En l'an 2000, la France était classée au premier rang mondial pour son système de soins. Vingt-quatre ans plus tard, notre pays a reculé de seize places. Pourquoi ? Pourquoi la santé de nos concitoyens est-elle moins bonne aujourd'hui qu'hier ? Parce que l'hôpital est malade de l'infection libérale et de la tarification à l'activité, qui l'a saigné, parce que le nombre de soignants formés n'est pas suffisant, parce que les moyens alloués à la santé ont considérablement reculé, mais aussi parce que l'État a abandonné l'ambition d'une stratégie globale en matière de prévention. Depuis vingt-cinq ans, l'adage « prévenir, c'est guérir » a été rangé au placard, au profit d'une politique de rationalisation budgétaire incompatible avec ce que devrait être une véritable politique de prévention.
La porte d'entrée de la politique de prévention, c'est avant tout la médecine de ville. Quand 6 millions de Français n'ont pas de médecin, c'est autant de personnes qui n'accèdent pas à la première étape de la politique de sensibilisation. Les dispensaires ont quasiment disparu ; la médecine du travail, malgré sa mission essentielle, est le parent pauvre du système ; la médecine scolaire est en carafe, comme l'atteste le nombre de médecins scolaires manquants ; je ne parlerai même pas des PMI, les services de protection maternelle et infantile, qui sont en difficulté dans plusieurs départements ; enfin, les associations mobilisent beaucoup d'énergie, souvent sans moyens fixes et durables. Cela ne veut pas dire que ces personnes ne font pas du bon boulot dans le cadre des contrats locaux de santé et des ateliers santé ville. Mais, de ministre en ministre, de quinquennat en quinquennat, on nous a expliqué qu'au fond, ce n'étaient pas les moyens en matière de politique sanitaire qui faisaient défaut, mais les réflexes individuels, ou encore l'organisation du système. Tout y est passé.
Monsieur le ministre, j'espère obtenir de votre part une réponse aux inquiétudes de l'association Asalée, qui œuvre dans le domaine de la prévention. Ce réseau rassemble près de 2 100 infirmières sur tout le territoire. Sa vocation est d'apporter un accompagnement thérapeutique préventif aux patients, dont une grande partie souffrent d'affections de longue durée. Ces infirmières du quotidien, qui sont souvent la porte d'entrée des patients les plus fragiles vers la prévention, sont aujourd'hui inquiètes pour leur avenir : refus de financer les bureaux, absence de convention avec la Caisse nationale de l'assurance maladie (Cnam), enveloppe globale de financement qui n'est pas à la hauteur… Si nous voulons une politique de prévention efficace, la situation de cette association mérite d'être reconnue.

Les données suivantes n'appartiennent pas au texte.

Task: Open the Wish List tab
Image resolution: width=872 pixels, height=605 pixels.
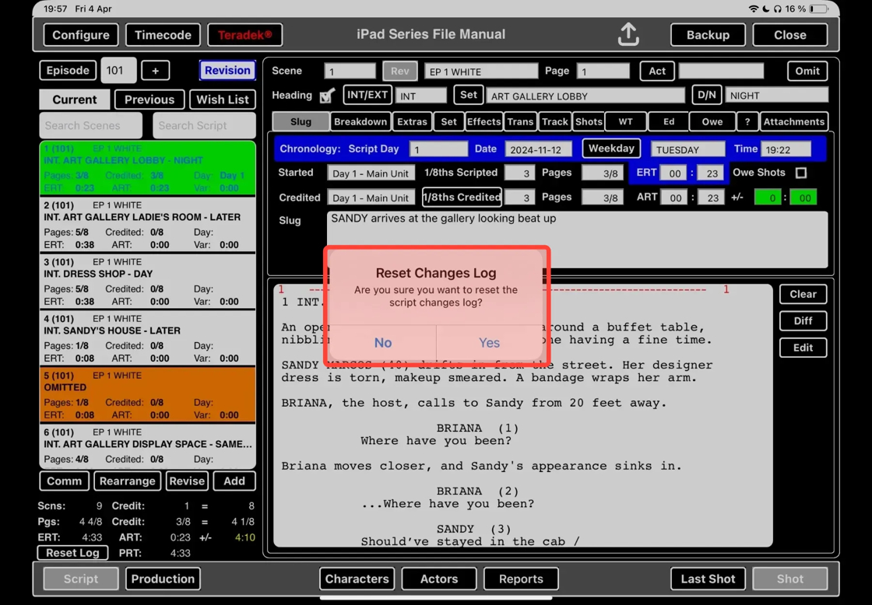Action: tap(222, 100)
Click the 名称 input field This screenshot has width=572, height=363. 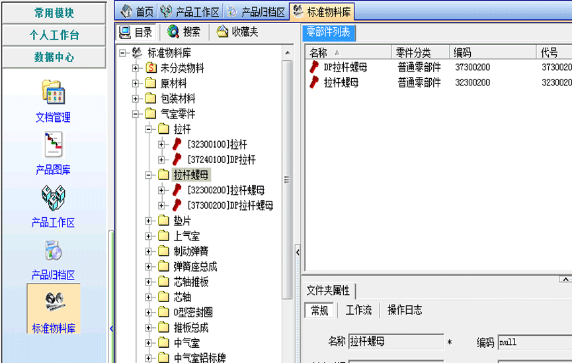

La France souffre du sous-dimensionnement d'un grand nombre de politiques préventives, comme le dépistage du diabète : près de 700 000 personnes sont atteintes de diabète de type 2 sans le savoir. De même, les politiques de prévention du cancer et des addictions mériteraient des moyens plus importants.
Je veux terminer par le constat qui me semble le plus important : j'ai présidé un conseil de surveillance et un conseil territorial de santé, ce qui fait que je connais bien les outils territoriaux de la politique de santé, et il m'apparaît que l'ARS, l'agence régionale de santé, n'est pas armée pour accompagner correctement les élus des territoires, bien qu'elle soit composée de gens de bonne volonté.
De même, le mode de tarification ne prend pas en compte le temps passé par les médecins hospitaliers à prévenir plutôt qu'à guérir. Les hôpitaux le considèrent comme du temps perdu, puisqu'il n'est pas source de recettes ; c'est pourtant du temps gagné, s'il permet de mener une politique préventive efficace. La Cour des comptes elle-même l'écrit : « le mode de rémunération des soins primaires constitue un obstacle de taille au déploiement de la prévention ».
Vous l'aurez compris, il est impérieux de doter la France d'une véritable politique de santé préventive qui embrasse l'ensemble de ces sujets, y compris la santé environnementale, en s'appuyant sur l'intelligence des territoires et des élus et sur l'énergie des associations, qui manquent cruellement de moyens.